SCRIPT: Scalable Diffusion Policy with Multi-stage Training for Language-driven Physics-based Humanoid Control

Controlling physics-based humanoids from natural-language instructions is a critical step toward general-purpose embodied agents. However, existing methods remain constrained by a tension between semantic expressiveness and physical feasibility, often failing to jointly achieve faithful instruction following, high-quality motion, and stable long-horizon control. We propose SCRIPT, a scalable diffusion policy with a multi-stage training framework for language-driven physics-based humanoid control. The core of SCRIPT is a Joint Action-State-Text Diffusion Transformer (JAST-DiT), which represents actions, physical states, and text as dedicated token streams and couples them through joint attention, enabling direct interaction between language semantics and control dynamics. To stabilize autoregressive control, we introduce a nonlinear history conditioning mechanism, which preserves the dense recent context and samples increasingly sparse cues from long-term history. Beyond supervised imitation pre-training, we propose a post-training stage, further improving the performance using Reinforcement Learning with Hybrid Rewards (RLHR).
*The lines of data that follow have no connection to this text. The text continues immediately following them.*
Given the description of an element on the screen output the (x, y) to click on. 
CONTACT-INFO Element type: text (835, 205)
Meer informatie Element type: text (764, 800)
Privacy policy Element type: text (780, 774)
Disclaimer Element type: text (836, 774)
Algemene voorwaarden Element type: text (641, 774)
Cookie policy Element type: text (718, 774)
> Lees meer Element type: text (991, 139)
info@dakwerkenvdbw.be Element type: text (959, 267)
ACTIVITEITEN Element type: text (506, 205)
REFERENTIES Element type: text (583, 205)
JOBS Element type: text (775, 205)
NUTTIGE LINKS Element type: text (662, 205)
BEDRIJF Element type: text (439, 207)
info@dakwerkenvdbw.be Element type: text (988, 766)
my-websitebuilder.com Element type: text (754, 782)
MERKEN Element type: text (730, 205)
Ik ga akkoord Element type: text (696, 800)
By injecting learnable noise into the flow-sampling process, RLHR effectively improves motion quality and instruction following within closed-loop simulations using hybrid physical feedback and text rewards. Quantitative evaluations demonstrate that SCRIPT outperforms prior state-of-the-art methods, with gains across text alignment, motion quality, and physical realism metrics. Furthermore, scaling studies on the 1200-hour MotionMillion dataset demonstrate consistent performance gains with model scaling, highlighting SCRIPT's robust scalability for large-scale pre-training. Our code will be publicly available for future research.
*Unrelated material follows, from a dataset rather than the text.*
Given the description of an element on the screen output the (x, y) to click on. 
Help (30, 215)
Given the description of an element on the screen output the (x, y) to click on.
翻译：从自然语言指令控制物理仿真人形机器人，是迈向通用具身智能体的关键一步。然而，现有方法受限于语义表达力与物理可行性之间的张力，往往难以同时实现指令跟随的忠实性、动作的高质量以及长期控制的稳定性。我们提出SCRIPT——一种面向语言驱动物理人形控制的 scalable 扩散策略，采用多阶段训练框架。其核心是联合动作-状态-文本扩散Transformer（JAST-DiT），将动作、物理状态与文本编码为专用标记流，并通过联合注意力机制进行耦合，使语言语义与控制动力学直接交互。为稳定自回归控制，我们引入非线性历史条件机制，保留密集近期上下文，并从长期历史中采样逐渐稀疏的线索。除监督式模仿预训练外，我们提出后训练阶段，通过混合奖励强化学习（RLHR）进一步优化性能。RLHR将可学习噪声注入流采样过程，结合物理反馈与文本奖励的混合信号，在闭环仿真中有效提升动作质量与指令跟随精度。定量评估表明，SCRIPT在文本对齐度、动作质量与物理真实感指标上全面超越现有最优方法。此外，基于1200小时MotionMillion数据集的扩展性研究显示，模型规模增长可带来持续性能提升，充分验证SCRIPT在大规模预训练中的鲁棒可扩展性。相关代码将开源供后续研究使用。